• _QUOTED PASSAGE_
I think he's reading into some of my comments a little too much

With that final comment I was trying to convey that reefing is generally an expensive hobby, though there are ways of setting up and maintaining budget reefs that look just as great. I didnt make any conjecture on the costs of maintaining a viv/paludarium



The main point of all that though was that if you _have_ to choose between the two, just choose the one that captivates and inspires you more. For me my reef tank is currently on the back burner while I dive into this hobby!


----------



## Pumilo (Sep 4, 2010)

mmcguffi said:


> lol Im not sure what pumilo is talking about; I wasnt trying to start an argument... at all
> 
> I think he's reading into some of my comments a little too much
> 
> ...


Sorry, then, I probably did read too much into it. Wouldn't be the first time.


----------



## thedude (Nov 28, 2007)

mmcguffi said:


> lol Im not sure what pumilo is talking about; I wasnt trying to start an argument... at all
> 
> I think he's reading into some of my comments a little too much


I think he was replying to what you said in a perfectly fine manner, and your reading into his comments a bit too much.

When you say "That is entirely opinion" in that sense, as well as the way you replied in other ways, it can come off differently than how you are meaning it. Doug said he did reefing for 10+ years and I'm sure has a good idea of the differences between both hobbies.


----------



## TechNerd (Jul 19, 2011)

Aaaannndd welcome to the boards!  You'll find many helpful people here as well as any information on keeping dendros and viv construction that you could possibly need. Good luck and enjoy!


TN

Sent from my SAMSUNG-SGH-I997 using Tapatalk


----------



## Kierik (Mar 16, 2012)

• _STORED RECORDS_
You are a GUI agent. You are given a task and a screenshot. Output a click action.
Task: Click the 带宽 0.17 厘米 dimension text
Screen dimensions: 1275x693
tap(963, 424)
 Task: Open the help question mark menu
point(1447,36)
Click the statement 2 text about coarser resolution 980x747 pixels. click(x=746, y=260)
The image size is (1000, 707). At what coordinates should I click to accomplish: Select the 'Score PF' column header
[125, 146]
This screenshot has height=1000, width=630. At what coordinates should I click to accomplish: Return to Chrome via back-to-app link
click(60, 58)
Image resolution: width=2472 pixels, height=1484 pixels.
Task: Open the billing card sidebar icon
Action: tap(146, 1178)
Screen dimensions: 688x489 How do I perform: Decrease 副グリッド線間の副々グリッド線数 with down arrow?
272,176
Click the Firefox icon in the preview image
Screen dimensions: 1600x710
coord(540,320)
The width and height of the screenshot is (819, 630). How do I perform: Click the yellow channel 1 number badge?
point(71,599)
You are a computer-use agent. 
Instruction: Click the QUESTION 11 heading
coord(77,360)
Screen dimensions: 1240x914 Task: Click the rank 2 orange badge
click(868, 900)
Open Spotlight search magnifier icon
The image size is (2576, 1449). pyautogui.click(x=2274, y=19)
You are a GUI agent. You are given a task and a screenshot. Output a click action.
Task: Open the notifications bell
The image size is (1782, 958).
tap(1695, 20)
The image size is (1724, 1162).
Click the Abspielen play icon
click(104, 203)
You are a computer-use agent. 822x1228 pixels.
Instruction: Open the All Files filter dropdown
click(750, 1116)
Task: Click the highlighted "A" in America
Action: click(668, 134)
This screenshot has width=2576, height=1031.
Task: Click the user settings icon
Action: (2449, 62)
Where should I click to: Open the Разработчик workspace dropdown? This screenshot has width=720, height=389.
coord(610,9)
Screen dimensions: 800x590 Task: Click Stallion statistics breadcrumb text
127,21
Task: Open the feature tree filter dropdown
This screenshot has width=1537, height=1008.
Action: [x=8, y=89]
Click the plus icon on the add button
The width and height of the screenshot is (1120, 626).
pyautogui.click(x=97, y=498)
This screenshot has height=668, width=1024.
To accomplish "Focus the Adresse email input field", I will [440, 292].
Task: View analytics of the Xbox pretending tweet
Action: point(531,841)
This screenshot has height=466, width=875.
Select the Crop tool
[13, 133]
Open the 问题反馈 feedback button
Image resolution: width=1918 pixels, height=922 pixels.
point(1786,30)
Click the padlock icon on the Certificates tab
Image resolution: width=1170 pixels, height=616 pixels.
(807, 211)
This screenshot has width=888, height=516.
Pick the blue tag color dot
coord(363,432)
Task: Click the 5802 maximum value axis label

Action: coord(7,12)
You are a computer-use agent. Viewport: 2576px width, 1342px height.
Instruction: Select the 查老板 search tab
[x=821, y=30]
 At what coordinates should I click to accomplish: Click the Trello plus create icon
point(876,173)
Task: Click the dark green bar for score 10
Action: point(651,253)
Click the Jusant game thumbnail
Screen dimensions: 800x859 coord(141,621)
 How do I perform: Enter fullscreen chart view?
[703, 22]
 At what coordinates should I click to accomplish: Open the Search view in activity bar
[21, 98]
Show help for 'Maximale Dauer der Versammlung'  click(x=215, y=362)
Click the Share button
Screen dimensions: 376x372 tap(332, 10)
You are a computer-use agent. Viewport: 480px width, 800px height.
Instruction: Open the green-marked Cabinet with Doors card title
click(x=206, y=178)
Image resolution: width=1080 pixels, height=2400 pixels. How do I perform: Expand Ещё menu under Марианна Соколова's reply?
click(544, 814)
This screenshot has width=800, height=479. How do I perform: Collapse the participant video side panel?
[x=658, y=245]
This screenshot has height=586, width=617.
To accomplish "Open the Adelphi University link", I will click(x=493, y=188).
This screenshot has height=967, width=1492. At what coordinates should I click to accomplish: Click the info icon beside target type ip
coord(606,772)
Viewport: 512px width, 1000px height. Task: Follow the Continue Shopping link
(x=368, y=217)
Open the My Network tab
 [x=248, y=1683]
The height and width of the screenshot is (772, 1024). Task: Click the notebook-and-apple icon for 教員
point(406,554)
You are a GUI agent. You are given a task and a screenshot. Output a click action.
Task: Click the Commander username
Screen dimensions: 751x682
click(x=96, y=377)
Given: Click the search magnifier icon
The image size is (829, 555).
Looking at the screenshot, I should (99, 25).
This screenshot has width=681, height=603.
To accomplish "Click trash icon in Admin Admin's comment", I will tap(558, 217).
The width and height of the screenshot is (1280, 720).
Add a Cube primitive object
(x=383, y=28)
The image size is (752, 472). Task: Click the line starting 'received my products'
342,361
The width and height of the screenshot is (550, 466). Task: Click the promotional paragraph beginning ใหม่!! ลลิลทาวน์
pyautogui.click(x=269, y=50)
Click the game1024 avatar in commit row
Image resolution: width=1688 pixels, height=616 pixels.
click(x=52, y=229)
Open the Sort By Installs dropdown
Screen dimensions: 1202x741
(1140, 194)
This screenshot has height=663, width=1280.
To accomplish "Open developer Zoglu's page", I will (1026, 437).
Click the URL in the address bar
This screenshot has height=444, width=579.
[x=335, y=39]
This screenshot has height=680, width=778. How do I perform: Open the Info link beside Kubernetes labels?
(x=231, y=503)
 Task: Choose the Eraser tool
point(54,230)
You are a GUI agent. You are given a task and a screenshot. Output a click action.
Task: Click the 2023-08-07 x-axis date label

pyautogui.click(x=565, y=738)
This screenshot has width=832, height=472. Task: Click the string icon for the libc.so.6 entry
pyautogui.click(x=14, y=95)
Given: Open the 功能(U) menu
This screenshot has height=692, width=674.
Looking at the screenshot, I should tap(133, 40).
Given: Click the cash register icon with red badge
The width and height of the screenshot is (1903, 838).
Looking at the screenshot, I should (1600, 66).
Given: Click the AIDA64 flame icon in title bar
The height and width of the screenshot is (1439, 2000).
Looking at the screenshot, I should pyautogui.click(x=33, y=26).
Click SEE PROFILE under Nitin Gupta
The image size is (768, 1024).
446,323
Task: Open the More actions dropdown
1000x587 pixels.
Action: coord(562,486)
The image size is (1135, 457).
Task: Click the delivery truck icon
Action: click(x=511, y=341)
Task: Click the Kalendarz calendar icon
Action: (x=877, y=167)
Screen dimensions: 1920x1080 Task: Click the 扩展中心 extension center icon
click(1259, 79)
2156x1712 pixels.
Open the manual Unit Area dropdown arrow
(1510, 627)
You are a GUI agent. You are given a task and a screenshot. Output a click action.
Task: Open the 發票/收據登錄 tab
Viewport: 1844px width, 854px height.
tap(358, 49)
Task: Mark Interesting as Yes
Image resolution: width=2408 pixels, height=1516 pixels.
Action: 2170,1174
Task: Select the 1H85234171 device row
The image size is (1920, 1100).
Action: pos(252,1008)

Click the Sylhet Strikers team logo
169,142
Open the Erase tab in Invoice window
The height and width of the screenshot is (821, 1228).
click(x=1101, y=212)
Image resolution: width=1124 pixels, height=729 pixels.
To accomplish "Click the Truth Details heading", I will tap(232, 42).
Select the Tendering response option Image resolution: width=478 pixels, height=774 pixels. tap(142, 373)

• _AIM OF THE EXERCISE_
Reproduce word for word the stretch of the forum thread from "## Pumilo (Sep" through "the first time.".

• _THE COMPLETED TASK_
## Pumilo (Sep 4, 2010)

mmcguffi said:


> lol Im not sure what pumilo is talking about; I wasnt trying to start an argument... at all
> 
> I think he's reading into some of my comments a little too much
> 
> ...


Sorry, then, I probably did read too much into it. Wouldn't be the first time.